- **TASK INPUTS**:
-=-=-=-=-
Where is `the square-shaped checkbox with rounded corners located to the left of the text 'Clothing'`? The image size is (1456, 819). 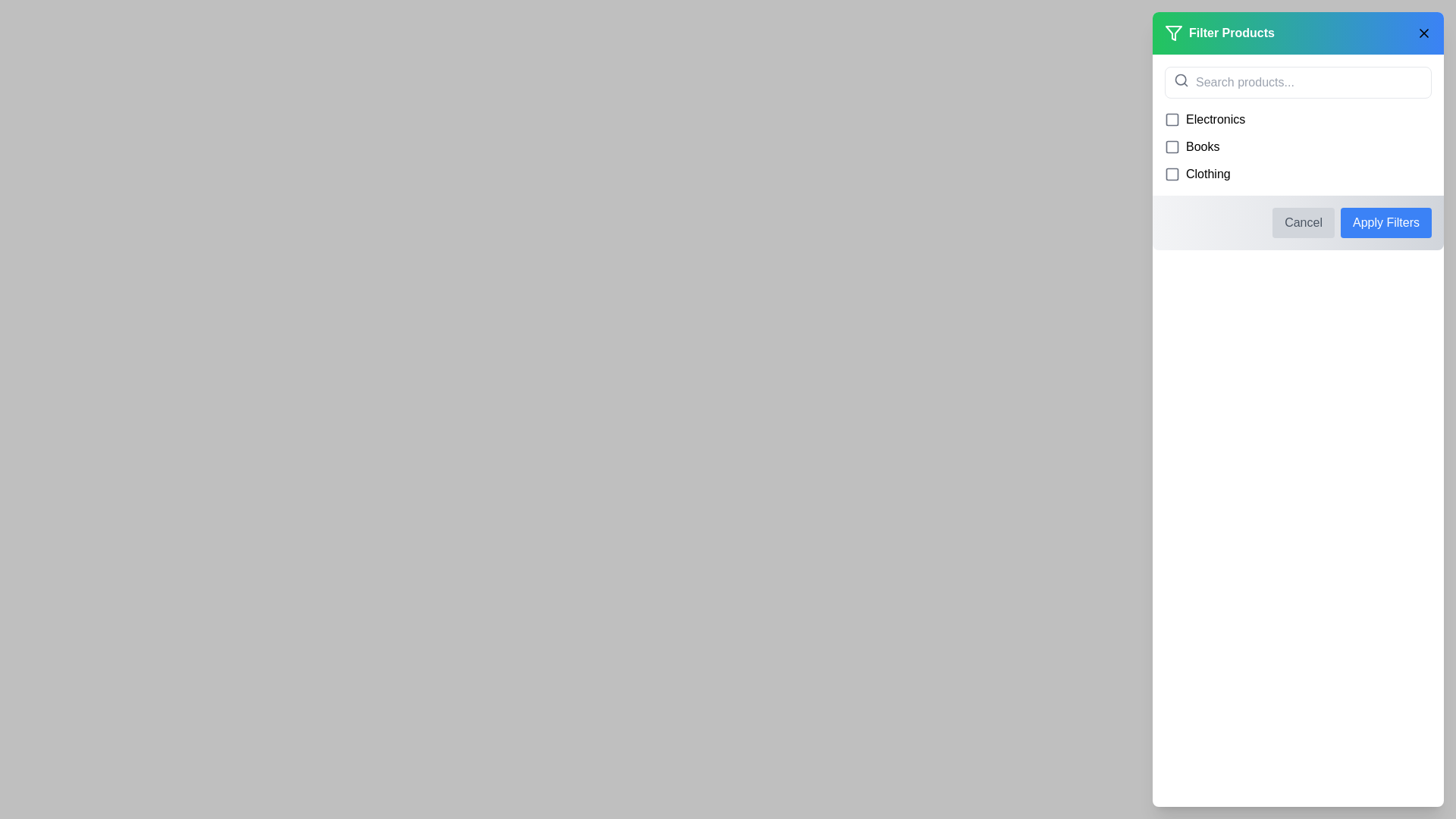
the square-shaped checkbox with rounded corners located to the left of the text 'Clothing' is located at coordinates (1171, 174).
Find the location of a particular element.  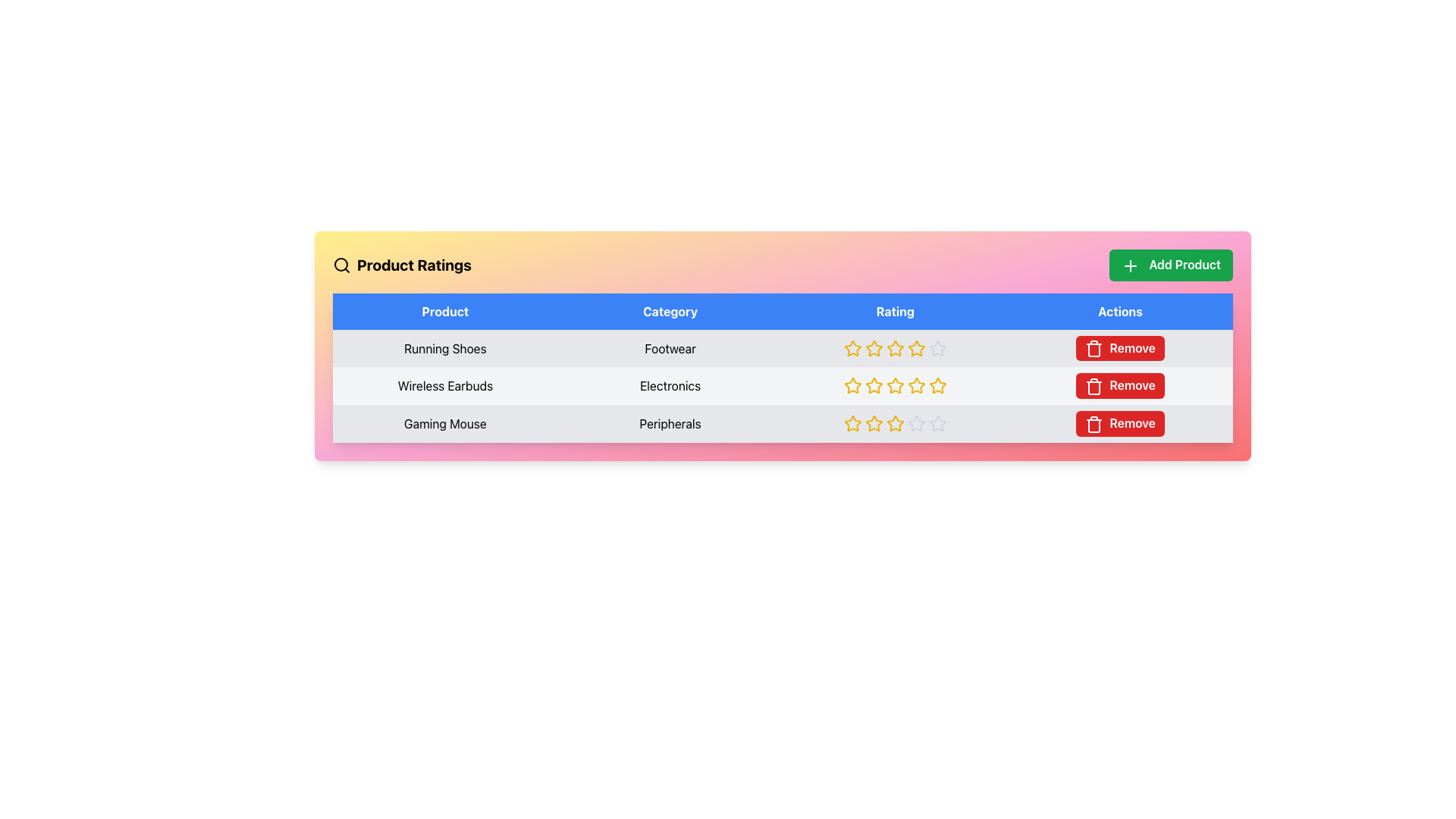

the fifth star in the rating system for the 'Running Shoes' product, which serves as a visual indicator in the rating column of a table is located at coordinates (915, 348).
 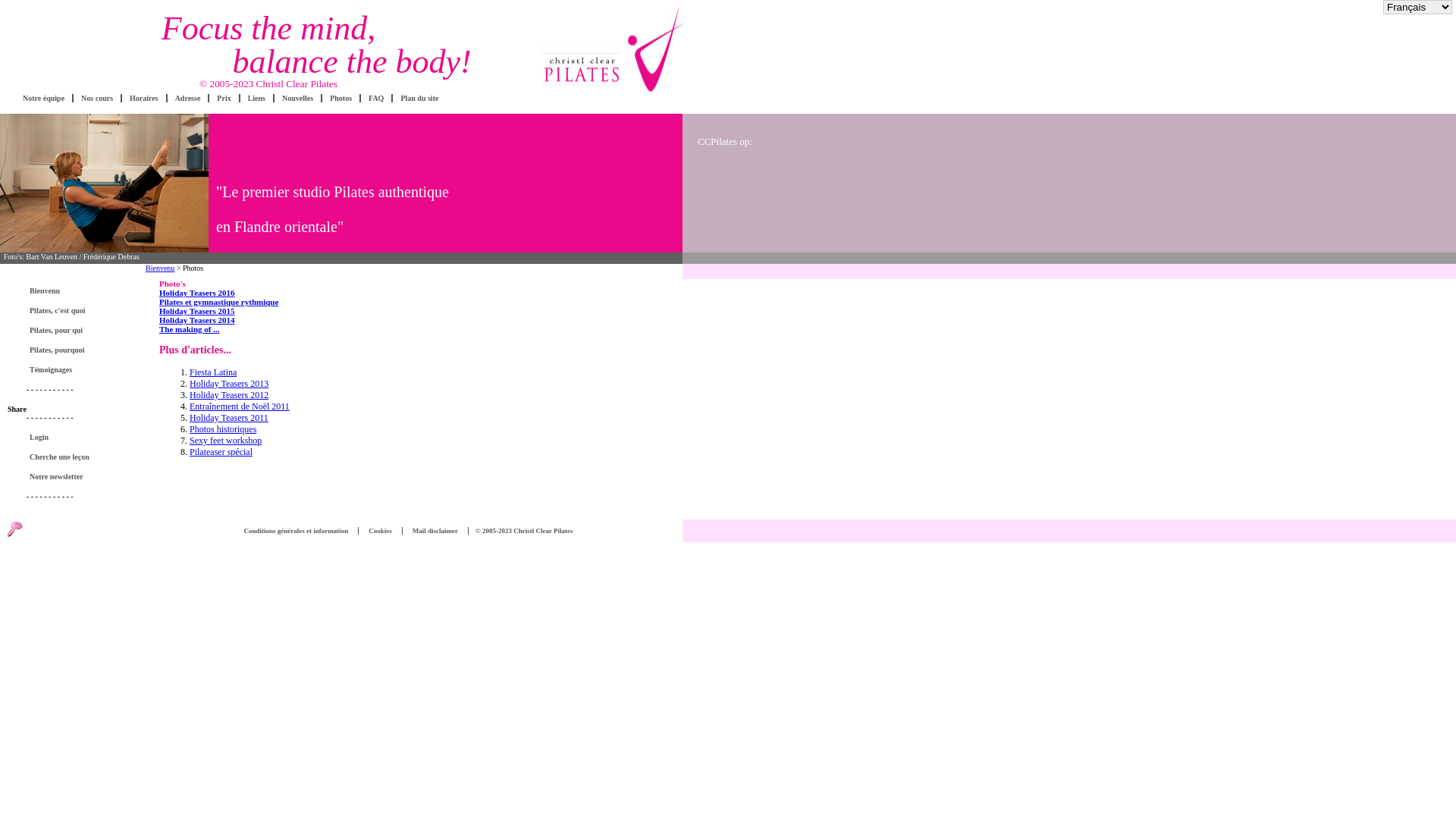 What do you see at coordinates (228, 418) in the screenshot?
I see `'Holiday Teasers 2011'` at bounding box center [228, 418].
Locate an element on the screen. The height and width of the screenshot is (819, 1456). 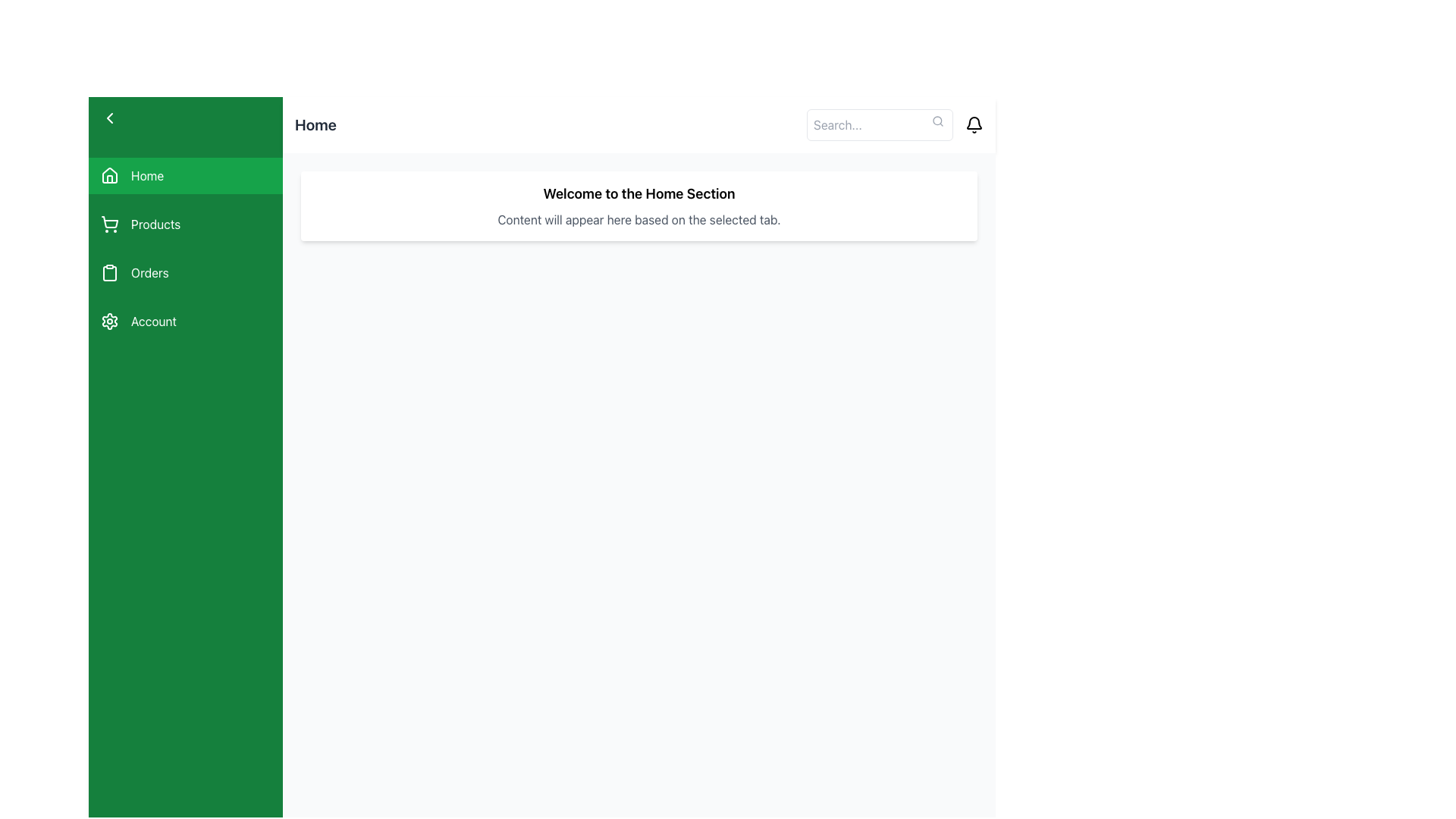
the 'Home' icon in the navigation bar is located at coordinates (108, 174).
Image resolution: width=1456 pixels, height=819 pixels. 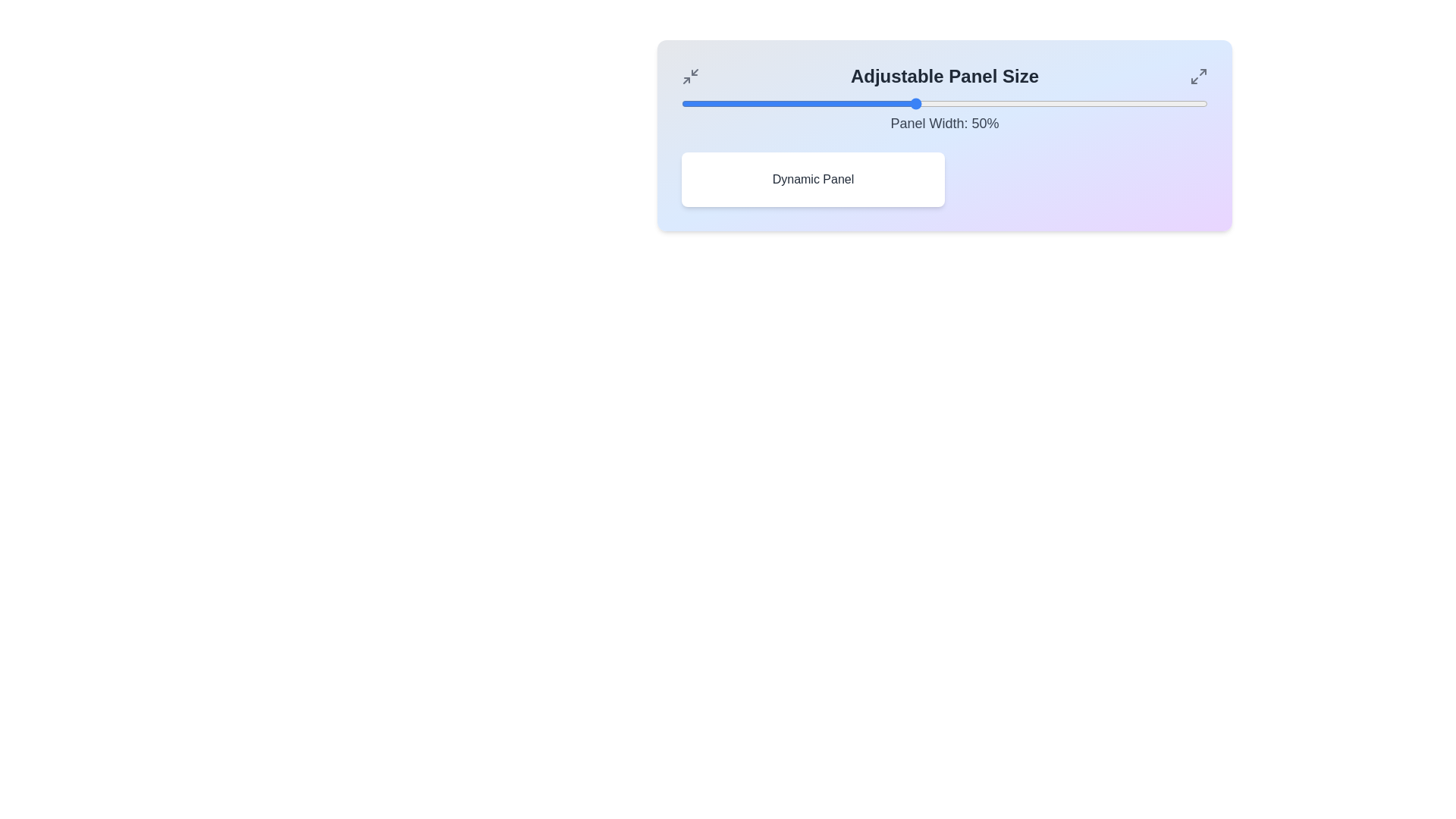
-=-=-=-=-
- **WHAT IS ASKED**: Copy the records word for word, from the line that contains "What do you" through the end of the records, inclusive. Leave the pictures out of your copy.

- **RESULT OF THIS TASK**:
  What do you see at coordinates (228, 418) in the screenshot?
I see `'Holiday Teasers 2011'` at bounding box center [228, 418].
Locate an element on the screen. The height and width of the screenshot is (819, 1456). 
the 'Home' icon in the navigation bar is located at coordinates (108, 174).
Image resolution: width=1456 pixels, height=819 pixels. 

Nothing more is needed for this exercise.